**What is being asked**
Copy the rows from the beginning through the line holding "(x=1223, y=470)", inclusive, and replace "previous page" with "prior page". Leave everything else unchanged.

Entries for locating text and elements:
------------------------------------------------

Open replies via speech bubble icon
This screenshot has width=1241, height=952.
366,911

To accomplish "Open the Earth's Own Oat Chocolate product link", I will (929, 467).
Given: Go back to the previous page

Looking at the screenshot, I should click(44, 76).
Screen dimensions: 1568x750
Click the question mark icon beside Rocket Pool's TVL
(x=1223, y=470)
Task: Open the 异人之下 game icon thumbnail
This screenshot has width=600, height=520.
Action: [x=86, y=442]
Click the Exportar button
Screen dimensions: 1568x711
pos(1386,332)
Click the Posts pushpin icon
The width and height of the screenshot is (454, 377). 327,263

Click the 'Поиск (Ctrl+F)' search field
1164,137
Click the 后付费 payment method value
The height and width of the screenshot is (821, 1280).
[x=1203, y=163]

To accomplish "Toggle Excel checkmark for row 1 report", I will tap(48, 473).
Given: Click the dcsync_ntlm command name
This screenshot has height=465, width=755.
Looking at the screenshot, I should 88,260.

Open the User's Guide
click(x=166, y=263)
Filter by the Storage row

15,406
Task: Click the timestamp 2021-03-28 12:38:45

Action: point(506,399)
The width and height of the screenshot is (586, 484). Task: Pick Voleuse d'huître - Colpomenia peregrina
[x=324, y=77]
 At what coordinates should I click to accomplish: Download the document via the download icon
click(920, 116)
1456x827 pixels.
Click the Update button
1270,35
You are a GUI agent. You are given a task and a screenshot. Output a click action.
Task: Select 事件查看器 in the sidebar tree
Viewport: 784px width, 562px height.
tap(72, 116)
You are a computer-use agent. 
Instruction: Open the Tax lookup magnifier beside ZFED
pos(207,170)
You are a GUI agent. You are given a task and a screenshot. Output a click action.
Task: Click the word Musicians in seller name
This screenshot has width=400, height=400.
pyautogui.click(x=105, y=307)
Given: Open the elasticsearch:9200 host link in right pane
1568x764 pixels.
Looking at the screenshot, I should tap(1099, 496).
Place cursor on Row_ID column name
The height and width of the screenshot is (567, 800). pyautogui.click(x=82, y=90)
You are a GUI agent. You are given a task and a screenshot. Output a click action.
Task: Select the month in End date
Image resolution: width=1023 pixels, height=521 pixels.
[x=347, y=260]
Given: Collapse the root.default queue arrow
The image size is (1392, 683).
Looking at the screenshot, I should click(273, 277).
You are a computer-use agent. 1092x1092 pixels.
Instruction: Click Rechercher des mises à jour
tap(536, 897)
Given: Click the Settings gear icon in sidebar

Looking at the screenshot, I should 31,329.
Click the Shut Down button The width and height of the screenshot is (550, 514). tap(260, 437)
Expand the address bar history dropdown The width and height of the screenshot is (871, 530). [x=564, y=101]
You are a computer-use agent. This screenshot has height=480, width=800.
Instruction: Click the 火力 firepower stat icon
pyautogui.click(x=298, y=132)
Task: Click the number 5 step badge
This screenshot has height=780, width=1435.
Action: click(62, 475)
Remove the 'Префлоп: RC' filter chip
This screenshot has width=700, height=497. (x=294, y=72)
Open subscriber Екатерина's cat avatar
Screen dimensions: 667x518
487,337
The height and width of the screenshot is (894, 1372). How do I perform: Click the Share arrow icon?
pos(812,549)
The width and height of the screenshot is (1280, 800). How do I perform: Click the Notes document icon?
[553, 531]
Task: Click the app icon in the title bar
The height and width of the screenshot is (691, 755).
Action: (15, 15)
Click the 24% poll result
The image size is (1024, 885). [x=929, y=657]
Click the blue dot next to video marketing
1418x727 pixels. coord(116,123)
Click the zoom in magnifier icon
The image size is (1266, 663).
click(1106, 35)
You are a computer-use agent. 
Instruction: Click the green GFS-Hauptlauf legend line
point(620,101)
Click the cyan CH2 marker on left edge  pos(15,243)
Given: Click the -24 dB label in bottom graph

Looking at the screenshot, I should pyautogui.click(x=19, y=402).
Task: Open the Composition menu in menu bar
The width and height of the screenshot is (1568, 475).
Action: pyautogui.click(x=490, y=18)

------------------------------------------------

**Solution for this task**
Open replies via speech bubble icon
This screenshot has width=1241, height=952.
366,911

To accomplish "Open the Earth's Own Oat Chocolate product link", I will (929, 467).
Given: Go back to the prior page

Looking at the screenshot, I should click(44, 76).
Screen dimensions: 1568x750
Click the question mark icon beside Rocket Pool's TVL
(x=1223, y=470)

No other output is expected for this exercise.